Intorno alla ragazzina, da un po' di tempo, come si dice da noi, "ronzano i mosconi" e il papà, come tutti i padri del mondo, è un po' stizzito.
"Che sia gelosia?". Per cui decreta: "Da sola non ci vai, ti accompagneremo io o tua madre".
Dopo proteste, strilli, pianti la scelta ricade su di me, in fondo una camminata mi farà bene, snellisce... rassoda... e, seppure di malavoglia, mi iscrivo insieme a lei per assumere il mio ruolo di bodyguard.
La mia vita di sedentaria mi consente una salita da bradipo, con continue soste, ma grazie agli incoraggiamenti di mia figlia corono con successo l'impresa: arrivo in vetta.
Al rifugio San Fermo ci mescoliamo ad una folla vociante, allegra, di ogni età: mi sento euforica.
All'improvviso il cielo diventa di pece, lampi di luce rischiarano qualche nube sfilacciata e una pioggia sferzante ci flagella.
Sotto un riparo di fortuna, investite da un odore di fradicio, di frasche, di erbe schiacciate, attendiamo che il temporale finisca e intanto fraternizziamo con chi ci sta vicino.
Torna il sereno e dopo qualche ora, nel cielo color inchiostro, fa capolino la luna: ma non è sola a rischiarare la notte, un numero infinito di stelle e rossi falò, accesi sui pendii, la soccorrono nel suo ruolo.

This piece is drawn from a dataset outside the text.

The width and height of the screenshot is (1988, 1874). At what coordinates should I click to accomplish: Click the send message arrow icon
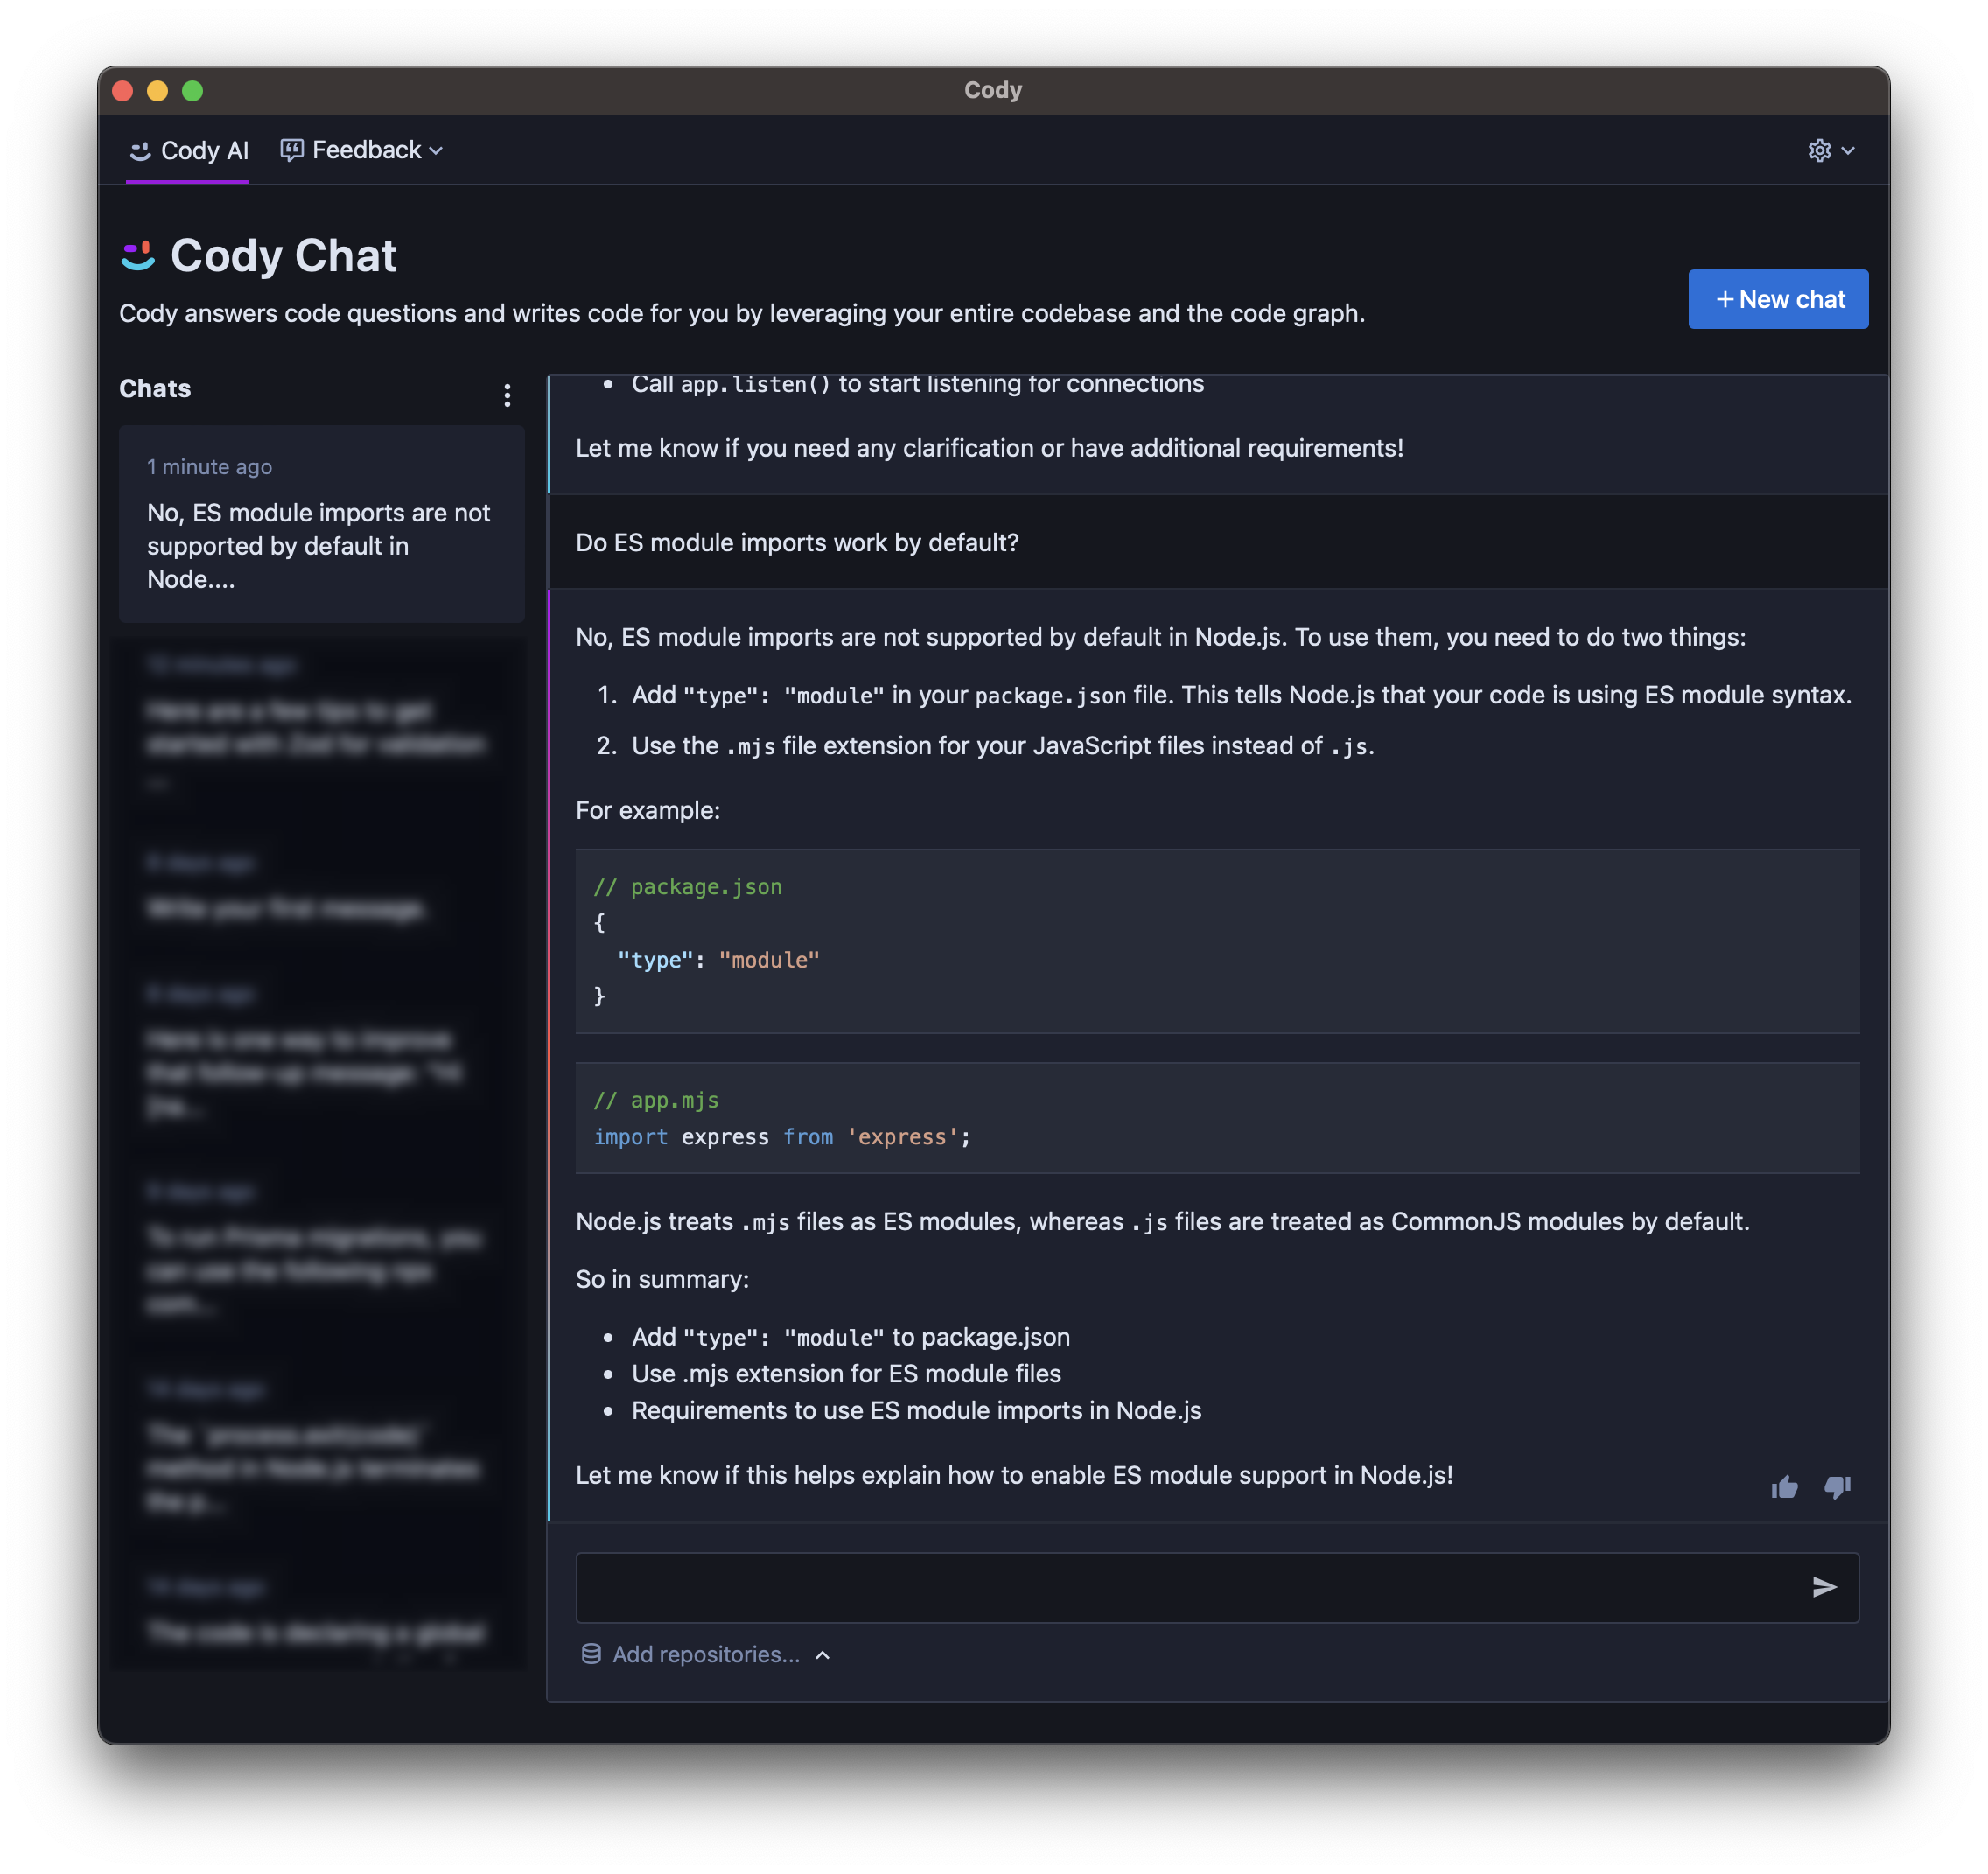pos(1830,1585)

"La luna e i falò" di C. Pavese non è l'unico riferimento letterario che affiora alla mia mente, altri versi di poesie, che credevo dimenticate, si affacciano in questa atmosfera magica di luci ed ombre.
Accendiamo le torce: un torrente luminoso irraggia i volti eccitati dei partecipanti, che solerti organizzatori dirottano sull'alta o sulla bassa via, a seconda della loro preparazione atletica e... due lame di fuoco avanzano lentamente, tagliando i fianchi scuri della montagna.
Il sentiero che percorriamo è illuminato a giorno, le persone cantano, ridono, si divertono.
Federica ha fatto amicizia, è raggiante e io mi sento tornare ragazza e dimentico il mio ruolo da carabiniere.
Arriviamo al lago di Lova: sono davvero sfinita e gusto con avidità la fetta d'anguria che mi viene offerta. Proseguiamo il cammino, la stanchezza mi avvince, ma la luce che mi circonda mi dà la forza di continuare.
La gente, lungo le strade comincia ad affluire e ci applaude... poi un rullare di tamburi: è la banda che ci viene incontro riservandoci un'accoglienza trionfale, neanche fossimo scesi dal K2.
Ultimi metri della via San Fermo e si dischiude uno scenario sorprendente: la piazza, inondata di luce, è gremita da una folla festante e un gigantesco falò davanti alla facciata della chiesa si spalanca nel buio come un ciclopico occhio.
Avanzo ormai per inerzia e mi ritrovo sul sagrato a gettare l'ultimo mozzicone di torcia come dentro a un fantasmagorico caleidoscopio.
E qui, tra quei lanci luminosi, fitti come una gragnuola di sassi, mi sento partecipe di una festa meravigliosa: la fantastica notte di luci di San Fermo.